Autor: RA und Fachanwalt für gewerblichen Rechtsschutz Dr. Kristofer Bott, GvW Graf von Westphalen, Rechtsanwälte Steuerberater Partnerschaft mbB, Frankfurt/M.
Aus: IP-Rechtsberater, Heft 12/2023
Zu den im Rahmen des § 12 S. 1, Alt. 2 BGB zu berücksichtigenden Interessen desjenigen, der einen fremden Namen an sich unbefugt nutzt, zählen nicht nur namens- und kennzeichenrechtlich geschützte, sondern sämtliche rechtlich geschützten Interessen (Abgrenzung zu BGH v. 6.11.2013 – I ZR 153/12 – sr.de).
BGB § 12 Das Problem
Ein Unternehmen nennt sich energy COLLECT GmbH & Co KG. Ein Geschäftsbereich des Unternehmens ist das Inkasso im Energiemarkt. Ein anderes Unternehmen, in derselben Branche tätig, heißt so ähnlich, on-collect solutions AG. Deren einziges Vorstandsmitglied hat lange, rund 10 Jahre vor Aufnahme der Geschäftstätigkeit der energy COLLECT GmbH & Co KG unter dieser Firma, zwei Domains mit deren kennzeichenmäßigem Bestandteil registriert: „energycollect.de“ und „energy-collect.de“. Die on-collect solutions AG nutzt diese Domains, um Eingaben mittels URL-Redirects auf die eigene Webseite um- und weiterzuleiten. energy COLLECT verlangt vom Domaininhaber die Löschung der Domains. Das Landgericht gibt der Klage statt (LG Mannheim, Urt. v. 28.5.2021 – 7 O 6/21), das Berufungsgericht bestätigt das Urteil (OLG Karlsruhe, Urt. v. 8.6.2022 – 6 U 163/21): Nach dem MarkenG kann zwar die Löschung einer Domain nicht verlangt werden.
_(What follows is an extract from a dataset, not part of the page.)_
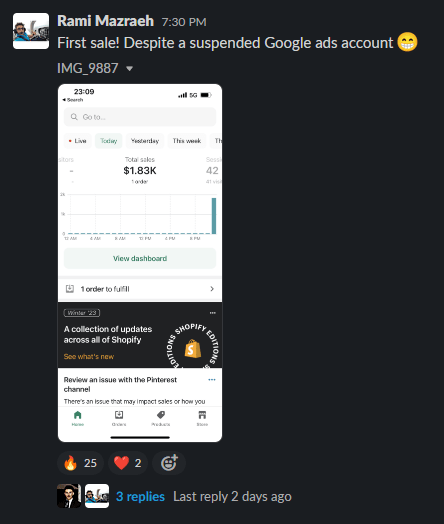Open chevron next to 1 order to fulfill
444x524 pixels.
pyautogui.click(x=212, y=289)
Der Anspruch, so die Instanzgerichte – deren Urteile leider, soweit ersichtlich, nicht veröffentlicht sind –, bestehe aber gem. § 12 BGB. Die Klägerin habe ein Namensrecht, die – wenn auch lange zuvor aufgenommene – Benutzung der Domains durch das Unternehmen des Beklagten und diesen selbst sei unbefugt, namensrechtlich relevante und schutzwürdige Interessen des Beklagten stünden nicht dagegen. Die Entscheidung des Gerichts
Der Bundesgerichtshof hebt das Berufungsurteil auf und verweist zurück: Das Berufungsgericht habe verkannt, dass bei der Prüfung von Ansprüchen aus § 12 BGB zugunsten des Beklagten nicht nur namens- und kennzeichenrechtliche, sondern sämtliche grundsätzlich schutzwerten Interessen zu berücksichtigen seien. Zwar stünde in der Tat der Klägerin ein Namensrecht an der Bezeichnung „energy collect“ zu, die vom Beklagten „unbefugt“ verwendet werde, was auch eine Zuordnungsverwirrung zur Folge habe. Die zusätzlich erforderliche Interessenabwägung dürfe aber, so der BGH, nicht schon deshalb zu Lasten des Beklagten ausfallen, weil dieser keine namens- oder kennzeichenrechtlich geschützten Interessen dargelegt habe. Die Benutzung zur Weiterleitung auf die eigene Webseite gebe dem Beklagten zwar kein Namens- oder Kennzeichenrecht, sei aber unter den Umständen des Falles durchaus legitim, insbesondere, weil bereits lange vor Benutzungsaufnahme der als Unternehmenskennzeichen geschützten Bezeichnung „energy COLLECT“ durch die Klägerin erfolgt. Die Klägerin hätte sich, so der BGH, einen Namen suchen können, für den entsprechende Domains verfügbar waren. Die vom Beklagten zur Verteidigung angeführten Umstände waren offenbar streitig, so dass das der BGH zurückverwiesen und das Berufungsgericht nun noch einmal über den Fall zu entscheiden hat.